*** Opening Material for this exercise ***
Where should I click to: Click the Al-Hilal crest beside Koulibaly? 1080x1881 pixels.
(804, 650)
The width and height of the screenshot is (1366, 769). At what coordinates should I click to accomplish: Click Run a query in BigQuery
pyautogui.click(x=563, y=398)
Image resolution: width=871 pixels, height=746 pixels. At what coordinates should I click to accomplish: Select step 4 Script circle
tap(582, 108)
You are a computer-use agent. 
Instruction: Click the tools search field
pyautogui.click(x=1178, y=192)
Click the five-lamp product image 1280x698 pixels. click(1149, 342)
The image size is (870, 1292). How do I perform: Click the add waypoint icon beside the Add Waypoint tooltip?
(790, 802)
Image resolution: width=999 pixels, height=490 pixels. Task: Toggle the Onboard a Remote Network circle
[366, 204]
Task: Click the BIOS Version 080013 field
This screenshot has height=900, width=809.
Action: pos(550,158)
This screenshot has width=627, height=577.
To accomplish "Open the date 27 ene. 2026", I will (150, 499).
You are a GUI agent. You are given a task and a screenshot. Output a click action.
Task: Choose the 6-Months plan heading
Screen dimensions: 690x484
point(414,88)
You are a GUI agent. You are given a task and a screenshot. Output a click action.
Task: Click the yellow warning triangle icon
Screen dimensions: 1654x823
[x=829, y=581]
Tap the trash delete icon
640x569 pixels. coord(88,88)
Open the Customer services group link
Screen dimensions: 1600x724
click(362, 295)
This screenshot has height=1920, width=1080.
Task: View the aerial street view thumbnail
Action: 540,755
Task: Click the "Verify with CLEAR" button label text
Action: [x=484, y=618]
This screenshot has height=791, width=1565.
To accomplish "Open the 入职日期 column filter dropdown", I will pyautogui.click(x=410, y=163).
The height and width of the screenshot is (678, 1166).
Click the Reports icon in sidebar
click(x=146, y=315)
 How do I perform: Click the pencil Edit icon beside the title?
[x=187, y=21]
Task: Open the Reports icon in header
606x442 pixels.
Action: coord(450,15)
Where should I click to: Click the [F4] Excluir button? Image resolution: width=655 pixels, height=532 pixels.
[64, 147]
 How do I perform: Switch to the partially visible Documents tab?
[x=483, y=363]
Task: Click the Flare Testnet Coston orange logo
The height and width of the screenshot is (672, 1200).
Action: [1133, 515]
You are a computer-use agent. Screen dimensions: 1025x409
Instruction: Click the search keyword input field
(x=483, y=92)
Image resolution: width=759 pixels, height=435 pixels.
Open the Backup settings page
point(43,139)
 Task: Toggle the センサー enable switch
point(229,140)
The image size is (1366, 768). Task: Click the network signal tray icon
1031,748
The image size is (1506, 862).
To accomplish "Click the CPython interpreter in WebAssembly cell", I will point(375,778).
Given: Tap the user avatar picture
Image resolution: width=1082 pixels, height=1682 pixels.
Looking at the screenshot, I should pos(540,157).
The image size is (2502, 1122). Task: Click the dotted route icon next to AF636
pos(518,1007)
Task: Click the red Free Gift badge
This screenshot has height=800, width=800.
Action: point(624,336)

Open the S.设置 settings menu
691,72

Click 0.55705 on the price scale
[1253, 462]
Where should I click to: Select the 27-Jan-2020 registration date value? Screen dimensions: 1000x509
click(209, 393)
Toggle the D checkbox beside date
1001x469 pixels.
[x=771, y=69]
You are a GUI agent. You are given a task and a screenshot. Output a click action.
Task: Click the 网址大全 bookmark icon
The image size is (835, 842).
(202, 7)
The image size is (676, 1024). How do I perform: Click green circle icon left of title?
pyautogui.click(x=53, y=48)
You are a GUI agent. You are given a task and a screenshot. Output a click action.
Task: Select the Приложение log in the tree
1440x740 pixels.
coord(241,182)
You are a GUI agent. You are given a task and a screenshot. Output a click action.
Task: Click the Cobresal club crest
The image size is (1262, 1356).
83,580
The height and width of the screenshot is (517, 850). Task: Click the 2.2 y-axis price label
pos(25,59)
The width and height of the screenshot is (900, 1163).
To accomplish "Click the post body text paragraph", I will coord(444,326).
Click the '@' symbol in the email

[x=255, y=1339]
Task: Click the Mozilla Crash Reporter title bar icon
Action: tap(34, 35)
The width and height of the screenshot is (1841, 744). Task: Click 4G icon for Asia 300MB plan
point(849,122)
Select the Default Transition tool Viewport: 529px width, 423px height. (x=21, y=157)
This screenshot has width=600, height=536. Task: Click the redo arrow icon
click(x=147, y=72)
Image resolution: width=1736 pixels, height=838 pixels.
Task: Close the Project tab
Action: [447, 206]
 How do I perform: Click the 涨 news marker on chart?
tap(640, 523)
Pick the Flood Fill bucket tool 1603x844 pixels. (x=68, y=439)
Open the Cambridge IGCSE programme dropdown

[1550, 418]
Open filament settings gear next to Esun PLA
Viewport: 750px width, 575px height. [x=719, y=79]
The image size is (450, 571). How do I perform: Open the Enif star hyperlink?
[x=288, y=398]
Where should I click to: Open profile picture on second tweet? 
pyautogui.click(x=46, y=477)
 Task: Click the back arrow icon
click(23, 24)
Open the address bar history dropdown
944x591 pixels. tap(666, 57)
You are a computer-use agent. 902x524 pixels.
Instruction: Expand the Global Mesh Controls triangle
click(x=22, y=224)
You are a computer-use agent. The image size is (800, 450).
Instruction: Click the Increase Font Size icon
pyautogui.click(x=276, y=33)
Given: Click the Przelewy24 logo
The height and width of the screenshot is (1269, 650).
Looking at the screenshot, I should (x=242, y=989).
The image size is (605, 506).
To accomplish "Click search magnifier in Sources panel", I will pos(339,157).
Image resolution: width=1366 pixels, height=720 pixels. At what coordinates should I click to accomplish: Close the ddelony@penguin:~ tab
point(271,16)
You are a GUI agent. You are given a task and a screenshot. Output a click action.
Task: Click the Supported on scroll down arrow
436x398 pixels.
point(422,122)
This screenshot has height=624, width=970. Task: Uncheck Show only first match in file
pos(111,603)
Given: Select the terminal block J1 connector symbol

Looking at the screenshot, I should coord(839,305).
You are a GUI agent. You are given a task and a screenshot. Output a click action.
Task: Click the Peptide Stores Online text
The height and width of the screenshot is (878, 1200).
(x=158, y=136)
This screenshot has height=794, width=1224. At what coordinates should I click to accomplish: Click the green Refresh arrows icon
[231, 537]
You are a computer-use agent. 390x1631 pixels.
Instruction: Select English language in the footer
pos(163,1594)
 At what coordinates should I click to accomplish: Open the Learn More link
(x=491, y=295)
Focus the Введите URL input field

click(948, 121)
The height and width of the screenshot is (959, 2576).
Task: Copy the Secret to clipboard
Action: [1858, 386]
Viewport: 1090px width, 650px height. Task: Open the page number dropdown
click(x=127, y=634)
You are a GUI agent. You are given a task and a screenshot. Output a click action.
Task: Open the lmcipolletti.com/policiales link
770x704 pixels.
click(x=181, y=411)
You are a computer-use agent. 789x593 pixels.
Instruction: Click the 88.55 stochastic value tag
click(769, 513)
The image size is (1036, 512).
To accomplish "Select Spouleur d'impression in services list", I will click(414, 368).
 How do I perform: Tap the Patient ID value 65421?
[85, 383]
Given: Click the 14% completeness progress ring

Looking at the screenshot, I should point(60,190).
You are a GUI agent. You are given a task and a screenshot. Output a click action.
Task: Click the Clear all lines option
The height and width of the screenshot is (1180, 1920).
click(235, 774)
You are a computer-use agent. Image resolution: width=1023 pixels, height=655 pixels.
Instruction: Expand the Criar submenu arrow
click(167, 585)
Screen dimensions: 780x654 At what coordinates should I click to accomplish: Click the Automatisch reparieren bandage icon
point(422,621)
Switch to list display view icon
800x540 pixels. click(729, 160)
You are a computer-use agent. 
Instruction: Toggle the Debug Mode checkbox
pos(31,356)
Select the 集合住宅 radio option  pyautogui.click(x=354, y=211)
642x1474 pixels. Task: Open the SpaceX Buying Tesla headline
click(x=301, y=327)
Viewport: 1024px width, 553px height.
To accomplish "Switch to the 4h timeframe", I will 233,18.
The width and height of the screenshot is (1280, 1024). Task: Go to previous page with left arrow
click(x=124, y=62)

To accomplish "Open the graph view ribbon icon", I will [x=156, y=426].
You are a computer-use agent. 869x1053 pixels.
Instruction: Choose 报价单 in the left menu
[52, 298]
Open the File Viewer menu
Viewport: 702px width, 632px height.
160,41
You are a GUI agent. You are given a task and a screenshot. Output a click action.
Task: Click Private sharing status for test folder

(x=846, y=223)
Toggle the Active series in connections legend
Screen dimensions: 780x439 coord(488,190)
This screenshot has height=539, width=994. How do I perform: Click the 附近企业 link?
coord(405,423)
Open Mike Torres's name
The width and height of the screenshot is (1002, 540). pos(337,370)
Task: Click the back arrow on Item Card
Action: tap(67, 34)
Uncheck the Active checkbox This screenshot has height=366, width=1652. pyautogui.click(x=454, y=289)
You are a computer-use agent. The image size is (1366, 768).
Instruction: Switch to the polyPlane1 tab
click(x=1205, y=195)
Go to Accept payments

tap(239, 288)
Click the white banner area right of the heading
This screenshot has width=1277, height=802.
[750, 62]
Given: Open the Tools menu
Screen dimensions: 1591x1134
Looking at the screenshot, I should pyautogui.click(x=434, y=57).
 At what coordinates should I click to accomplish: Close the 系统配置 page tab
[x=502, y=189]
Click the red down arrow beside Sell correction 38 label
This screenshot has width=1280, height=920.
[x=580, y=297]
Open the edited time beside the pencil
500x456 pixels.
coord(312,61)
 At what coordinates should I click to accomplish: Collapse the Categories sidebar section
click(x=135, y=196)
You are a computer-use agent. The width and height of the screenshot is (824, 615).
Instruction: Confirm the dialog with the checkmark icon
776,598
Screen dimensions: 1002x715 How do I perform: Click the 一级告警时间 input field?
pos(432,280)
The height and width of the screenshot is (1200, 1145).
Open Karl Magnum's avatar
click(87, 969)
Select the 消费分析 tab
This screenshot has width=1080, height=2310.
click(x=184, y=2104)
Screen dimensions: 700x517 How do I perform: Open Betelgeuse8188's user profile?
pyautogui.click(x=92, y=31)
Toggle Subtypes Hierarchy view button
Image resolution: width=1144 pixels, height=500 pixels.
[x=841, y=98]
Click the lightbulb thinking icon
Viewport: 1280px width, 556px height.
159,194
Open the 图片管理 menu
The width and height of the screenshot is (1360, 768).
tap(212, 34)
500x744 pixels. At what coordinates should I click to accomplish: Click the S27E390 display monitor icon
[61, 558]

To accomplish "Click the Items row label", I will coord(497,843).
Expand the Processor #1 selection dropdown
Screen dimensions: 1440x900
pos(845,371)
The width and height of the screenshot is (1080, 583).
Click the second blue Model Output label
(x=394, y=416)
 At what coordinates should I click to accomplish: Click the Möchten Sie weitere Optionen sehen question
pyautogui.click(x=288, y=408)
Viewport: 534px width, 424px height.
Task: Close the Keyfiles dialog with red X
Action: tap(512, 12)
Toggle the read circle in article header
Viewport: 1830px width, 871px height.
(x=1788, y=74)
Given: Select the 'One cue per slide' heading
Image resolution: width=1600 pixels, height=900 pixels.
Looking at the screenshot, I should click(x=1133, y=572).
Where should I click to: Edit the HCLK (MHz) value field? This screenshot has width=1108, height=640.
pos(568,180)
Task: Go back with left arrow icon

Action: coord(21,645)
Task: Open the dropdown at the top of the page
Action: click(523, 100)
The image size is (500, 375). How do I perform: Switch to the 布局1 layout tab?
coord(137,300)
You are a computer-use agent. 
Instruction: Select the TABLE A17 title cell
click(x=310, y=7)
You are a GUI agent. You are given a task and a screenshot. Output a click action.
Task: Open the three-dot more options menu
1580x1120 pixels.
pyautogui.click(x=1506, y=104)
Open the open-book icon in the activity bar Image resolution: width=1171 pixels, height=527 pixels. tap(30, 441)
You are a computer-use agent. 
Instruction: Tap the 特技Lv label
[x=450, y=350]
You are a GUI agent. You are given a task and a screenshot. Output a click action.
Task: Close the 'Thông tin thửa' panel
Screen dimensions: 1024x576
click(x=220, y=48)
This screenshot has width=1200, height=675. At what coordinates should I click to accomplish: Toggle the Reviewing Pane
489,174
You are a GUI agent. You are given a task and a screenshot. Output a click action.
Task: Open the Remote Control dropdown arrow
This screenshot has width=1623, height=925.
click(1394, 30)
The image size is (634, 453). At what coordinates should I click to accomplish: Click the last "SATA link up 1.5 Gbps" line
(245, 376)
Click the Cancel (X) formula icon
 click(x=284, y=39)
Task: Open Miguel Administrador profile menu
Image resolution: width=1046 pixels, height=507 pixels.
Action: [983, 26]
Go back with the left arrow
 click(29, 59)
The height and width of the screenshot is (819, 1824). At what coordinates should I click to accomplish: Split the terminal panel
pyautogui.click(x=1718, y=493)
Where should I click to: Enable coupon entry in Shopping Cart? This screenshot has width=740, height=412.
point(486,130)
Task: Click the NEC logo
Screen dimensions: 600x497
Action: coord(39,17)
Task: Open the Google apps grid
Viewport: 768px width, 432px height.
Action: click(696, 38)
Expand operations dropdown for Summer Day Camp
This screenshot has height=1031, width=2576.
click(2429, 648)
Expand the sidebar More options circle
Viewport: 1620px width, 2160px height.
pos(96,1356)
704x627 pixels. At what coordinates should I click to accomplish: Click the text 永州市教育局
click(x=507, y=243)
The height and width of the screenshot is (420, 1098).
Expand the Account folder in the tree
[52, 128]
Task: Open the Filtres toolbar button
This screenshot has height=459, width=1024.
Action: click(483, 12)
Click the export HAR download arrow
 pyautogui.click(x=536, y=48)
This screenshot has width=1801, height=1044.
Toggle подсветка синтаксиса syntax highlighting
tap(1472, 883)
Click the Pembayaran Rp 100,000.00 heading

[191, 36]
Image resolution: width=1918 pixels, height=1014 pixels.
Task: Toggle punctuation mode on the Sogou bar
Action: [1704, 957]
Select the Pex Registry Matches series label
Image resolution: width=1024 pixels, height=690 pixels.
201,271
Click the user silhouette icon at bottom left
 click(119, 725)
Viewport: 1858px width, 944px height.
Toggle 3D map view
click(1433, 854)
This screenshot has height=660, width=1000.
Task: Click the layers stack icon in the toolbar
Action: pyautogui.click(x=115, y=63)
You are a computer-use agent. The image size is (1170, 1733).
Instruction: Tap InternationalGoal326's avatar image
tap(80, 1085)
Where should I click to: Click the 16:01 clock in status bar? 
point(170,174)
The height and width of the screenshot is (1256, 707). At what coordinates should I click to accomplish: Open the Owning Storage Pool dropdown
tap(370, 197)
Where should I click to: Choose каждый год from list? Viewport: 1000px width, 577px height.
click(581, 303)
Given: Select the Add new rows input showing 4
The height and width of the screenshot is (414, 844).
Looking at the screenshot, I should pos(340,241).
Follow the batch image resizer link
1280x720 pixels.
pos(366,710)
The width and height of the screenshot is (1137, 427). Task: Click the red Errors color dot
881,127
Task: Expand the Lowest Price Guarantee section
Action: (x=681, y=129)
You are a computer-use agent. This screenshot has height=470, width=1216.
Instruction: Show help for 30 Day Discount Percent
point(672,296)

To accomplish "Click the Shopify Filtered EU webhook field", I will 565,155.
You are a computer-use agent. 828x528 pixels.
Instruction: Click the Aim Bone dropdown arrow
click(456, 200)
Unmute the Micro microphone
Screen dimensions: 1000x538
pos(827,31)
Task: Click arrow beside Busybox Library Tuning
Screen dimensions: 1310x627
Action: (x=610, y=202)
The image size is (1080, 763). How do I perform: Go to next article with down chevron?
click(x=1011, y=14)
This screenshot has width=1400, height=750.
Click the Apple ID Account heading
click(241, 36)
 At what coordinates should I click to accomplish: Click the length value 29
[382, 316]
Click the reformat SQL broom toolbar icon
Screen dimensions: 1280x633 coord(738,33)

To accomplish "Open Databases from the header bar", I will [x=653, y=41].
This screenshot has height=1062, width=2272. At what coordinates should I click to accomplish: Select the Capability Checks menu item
*** Closing Material for this exercise ***
• What you have to do:
In the data above, find the line that contains "At what coordinates should I click to accomplish: Close the 系统配置" and the line that contains "Click the red down". Repeat exactly those lines and every line between them, and only those.

• Worked solution:
 At what coordinates should I click to accomplish: Close the 系统配置 page tab
[x=502, y=189]
Click the red down arrow beside Sell correction 38 label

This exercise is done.